Set problem:
Please update the listing below by replacing "Viewport" with "Display" throughout, leaving everything else unchanged.

Stored data:
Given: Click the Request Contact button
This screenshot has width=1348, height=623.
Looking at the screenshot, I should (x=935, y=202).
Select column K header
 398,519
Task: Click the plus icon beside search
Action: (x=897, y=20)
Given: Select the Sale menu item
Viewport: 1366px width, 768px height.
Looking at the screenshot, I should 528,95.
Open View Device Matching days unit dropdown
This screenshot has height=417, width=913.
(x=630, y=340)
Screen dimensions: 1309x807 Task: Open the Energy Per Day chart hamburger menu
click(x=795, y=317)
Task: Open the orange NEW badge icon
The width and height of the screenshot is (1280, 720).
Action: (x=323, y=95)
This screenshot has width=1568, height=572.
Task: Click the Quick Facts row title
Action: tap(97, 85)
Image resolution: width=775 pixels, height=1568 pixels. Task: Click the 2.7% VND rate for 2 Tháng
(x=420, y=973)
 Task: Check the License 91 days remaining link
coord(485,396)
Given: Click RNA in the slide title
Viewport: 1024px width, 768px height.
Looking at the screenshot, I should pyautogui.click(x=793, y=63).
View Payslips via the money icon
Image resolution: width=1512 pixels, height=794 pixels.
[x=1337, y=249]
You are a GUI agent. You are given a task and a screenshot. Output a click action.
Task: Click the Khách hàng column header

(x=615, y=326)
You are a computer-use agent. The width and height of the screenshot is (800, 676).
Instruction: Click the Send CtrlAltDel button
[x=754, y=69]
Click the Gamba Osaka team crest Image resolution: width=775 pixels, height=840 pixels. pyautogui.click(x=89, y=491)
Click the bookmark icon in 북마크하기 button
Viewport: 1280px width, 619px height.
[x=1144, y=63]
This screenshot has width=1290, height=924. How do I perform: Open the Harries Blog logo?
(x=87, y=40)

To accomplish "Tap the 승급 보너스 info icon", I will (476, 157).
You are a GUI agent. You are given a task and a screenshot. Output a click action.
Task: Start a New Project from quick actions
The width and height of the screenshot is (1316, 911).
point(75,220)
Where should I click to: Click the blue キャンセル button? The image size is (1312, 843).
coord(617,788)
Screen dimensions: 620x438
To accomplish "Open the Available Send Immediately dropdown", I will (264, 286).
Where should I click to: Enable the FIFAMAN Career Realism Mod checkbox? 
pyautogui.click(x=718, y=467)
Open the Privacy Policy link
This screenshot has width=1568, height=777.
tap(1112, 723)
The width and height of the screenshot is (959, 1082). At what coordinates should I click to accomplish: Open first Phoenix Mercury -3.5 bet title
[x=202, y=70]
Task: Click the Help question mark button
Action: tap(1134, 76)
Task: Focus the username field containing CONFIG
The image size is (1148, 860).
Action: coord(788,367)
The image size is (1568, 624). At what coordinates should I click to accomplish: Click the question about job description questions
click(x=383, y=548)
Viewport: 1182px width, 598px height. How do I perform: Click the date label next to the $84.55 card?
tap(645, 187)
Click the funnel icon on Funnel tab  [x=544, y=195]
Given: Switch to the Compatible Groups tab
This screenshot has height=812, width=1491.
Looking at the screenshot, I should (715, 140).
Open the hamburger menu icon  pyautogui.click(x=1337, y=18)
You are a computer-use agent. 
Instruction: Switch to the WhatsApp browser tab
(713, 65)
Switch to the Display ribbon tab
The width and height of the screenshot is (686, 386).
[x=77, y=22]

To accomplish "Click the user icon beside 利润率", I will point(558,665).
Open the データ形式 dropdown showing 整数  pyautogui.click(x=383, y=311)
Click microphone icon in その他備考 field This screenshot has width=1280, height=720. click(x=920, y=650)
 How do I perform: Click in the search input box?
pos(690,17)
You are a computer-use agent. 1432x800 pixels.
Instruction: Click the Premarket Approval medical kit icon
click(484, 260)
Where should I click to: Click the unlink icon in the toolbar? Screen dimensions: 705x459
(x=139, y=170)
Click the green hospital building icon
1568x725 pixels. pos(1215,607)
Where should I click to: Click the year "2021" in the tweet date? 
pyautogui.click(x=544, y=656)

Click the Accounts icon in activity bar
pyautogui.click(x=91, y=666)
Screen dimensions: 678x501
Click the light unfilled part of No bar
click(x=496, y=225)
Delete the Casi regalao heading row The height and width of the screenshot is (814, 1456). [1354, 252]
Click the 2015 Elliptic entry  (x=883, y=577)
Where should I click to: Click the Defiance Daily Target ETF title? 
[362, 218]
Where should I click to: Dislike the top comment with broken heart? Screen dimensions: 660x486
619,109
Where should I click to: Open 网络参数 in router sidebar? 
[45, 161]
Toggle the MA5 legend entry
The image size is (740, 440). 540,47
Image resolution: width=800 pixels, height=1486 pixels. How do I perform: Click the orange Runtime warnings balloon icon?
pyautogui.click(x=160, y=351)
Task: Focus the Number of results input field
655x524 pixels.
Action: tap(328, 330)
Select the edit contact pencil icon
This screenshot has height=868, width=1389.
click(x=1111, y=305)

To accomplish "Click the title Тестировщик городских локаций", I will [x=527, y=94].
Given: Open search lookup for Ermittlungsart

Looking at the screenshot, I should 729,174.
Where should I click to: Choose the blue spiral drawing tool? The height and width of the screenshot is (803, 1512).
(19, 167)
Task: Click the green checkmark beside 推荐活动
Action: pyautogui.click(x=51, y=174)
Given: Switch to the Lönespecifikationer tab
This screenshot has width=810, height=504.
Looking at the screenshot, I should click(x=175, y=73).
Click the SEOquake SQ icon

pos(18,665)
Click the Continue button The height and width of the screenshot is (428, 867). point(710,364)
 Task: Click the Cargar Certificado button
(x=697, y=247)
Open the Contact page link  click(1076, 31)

Task output:
Given: Click the Request Contact button
This screenshot has width=1348, height=623.
Looking at the screenshot, I should (x=935, y=202).
Select column K header
 398,519
Task: Click the plus icon beside search
Action: (x=897, y=20)
Given: Select the Sale menu item
Display: 1366px width, 768px height.
Looking at the screenshot, I should 528,95.
Open View Device Matching days unit dropdown
This screenshot has height=417, width=913.
(x=630, y=340)
Screen dimensions: 1309x807 Task: Open the Energy Per Day chart hamburger menu
click(x=795, y=317)
Task: Open the orange NEW badge icon
The width and height of the screenshot is (1280, 720).
Action: (x=323, y=95)
This screenshot has width=1568, height=572.
Task: Click the Quick Facts row title
Action: tap(97, 85)
Image resolution: width=775 pixels, height=1568 pixels. Task: Click the 2.7% VND rate for 2 Tháng
(x=420, y=973)
 Task: Check the License 91 days remaining link
coord(485,396)
Given: Click RNA in the slide title
Display: 1024px width, 768px height.
Looking at the screenshot, I should pyautogui.click(x=793, y=63).
View Payslips via the money icon
Image resolution: width=1512 pixels, height=794 pixels.
[x=1337, y=249]
You are a GUI agent. You are given a task and a screenshot. Output a click action.
Task: Click the Khách hàng column header

(x=615, y=326)
You are a computer-use agent. The width and height of the screenshot is (800, 676).
Instruction: Click the Send CtrlAltDel button
[x=754, y=69]
Click the Gamba Osaka team crest Image resolution: width=775 pixels, height=840 pixels. pyautogui.click(x=89, y=491)
Click the bookmark icon in 북마크하기 button
Display: 1280px width, 619px height.
[x=1144, y=63]
This screenshot has width=1290, height=924. How do I perform: Open the Harries Blog logo?
(x=87, y=40)

To accomplish "Tap the 승급 보너스 info icon", I will (476, 157).
You are a GUI agent. You are given a task and a screenshot. Output a click action.
Task: Start a New Project from quick actions
The width and height of the screenshot is (1316, 911).
point(75,220)
Where should I click to: Click the blue キャンセル button? The image size is (1312, 843).
coord(617,788)
Screen dimensions: 620x438
To accomplish "Open the Available Send Immediately dropdown", I will (264, 286).
Where should I click to: Enable the FIFAMAN Career Realism Mod checkbox? 
pyautogui.click(x=718, y=467)
Open the Privacy Policy link
This screenshot has width=1568, height=777.
tap(1112, 723)
The width and height of the screenshot is (959, 1082). At what coordinates should I click to accomplish: Open first Phoenix Mercury -3.5 bet title
[x=202, y=70]
Task: Click the Help question mark button
Action: tap(1134, 76)
Task: Focus the username field containing CONFIG
The image size is (1148, 860).
Action: coord(788,367)
The image size is (1568, 624). At what coordinates should I click to accomplish: Click the question about job description questions
click(x=383, y=548)
Display: 1182px width, 598px height. How do I perform: Click the date label next to the $84.55 card?
tap(645, 187)
Click the funnel icon on Funnel tab  [x=544, y=195]
Given: Switch to the Compatible Groups tab
This screenshot has height=812, width=1491.
Looking at the screenshot, I should (715, 140).
Open the hamburger menu icon  pyautogui.click(x=1337, y=18)
You are a computer-use agent. 
Instruction: Switch to the WhatsApp browser tab
(713, 65)
Switch to the Display ribbon tab
The width and height of the screenshot is (686, 386).
[x=77, y=22]

To accomplish "Click the user icon beside 利润率", I will point(558,665).
Open the データ形式 dropdown showing 整数  pyautogui.click(x=383, y=311)
Click microphone icon in その他備考 field This screenshot has width=1280, height=720. click(x=920, y=650)
 How do I perform: Click in the search input box?
pos(690,17)
You are a computer-use agent. 1432x800 pixels.
Instruction: Click the Premarket Approval medical kit icon
click(484, 260)
Where should I click to: Click the unlink icon in the toolbar? Screen dimensions: 705x459
(x=139, y=170)
Click the green hospital building icon
1568x725 pixels. pos(1215,607)
Where should I click to: Click the year "2021" in the tweet date? 
pyautogui.click(x=544, y=656)

Click the Accounts icon in activity bar
pyautogui.click(x=91, y=666)
Screen dimensions: 678x501
Click the light unfilled part of No bar
click(x=496, y=225)
Delete the Casi regalao heading row The height and width of the screenshot is (814, 1456). [1354, 252]
Click the 2015 Elliptic entry  (x=883, y=577)
Where should I click to: Click the Defiance Daily Target ETF title? 
[362, 218]
Where should I click to: Dislike the top comment with broken heart? Screen dimensions: 660x486
619,109
Where should I click to: Open 网络参数 in router sidebar? 
[45, 161]
Toggle the MA5 legend entry
The image size is (740, 440). 540,47
Image resolution: width=800 pixels, height=1486 pixels. How do I perform: Click the orange Runtime warnings balloon icon?
pyautogui.click(x=160, y=351)
Task: Focus the Number of results input field
655x524 pixels.
Action: tap(328, 330)
Select the edit contact pencil icon
This screenshot has height=868, width=1389.
click(x=1111, y=305)

To accomplish "Click the title Тестировщик городских локаций", I will [x=527, y=94].
Given: Open search lookup for Ermittlungsart

Looking at the screenshot, I should 729,174.
Where should I click to: Choose the blue spiral drawing tool? The height and width of the screenshot is (803, 1512).
(19, 167)
Task: Click the green checkmark beside 推荐活动
Action: pyautogui.click(x=51, y=174)
Given: Switch to the Lönespecifikationer tab
This screenshot has width=810, height=504.
Looking at the screenshot, I should click(x=175, y=73).
Click the SEOquake SQ icon

pos(18,665)
Click the Continue button The height and width of the screenshot is (428, 867). point(710,364)
 Task: Click the Cargar Certificado button
(x=697, y=247)
Open the Contact page link  click(1076, 31)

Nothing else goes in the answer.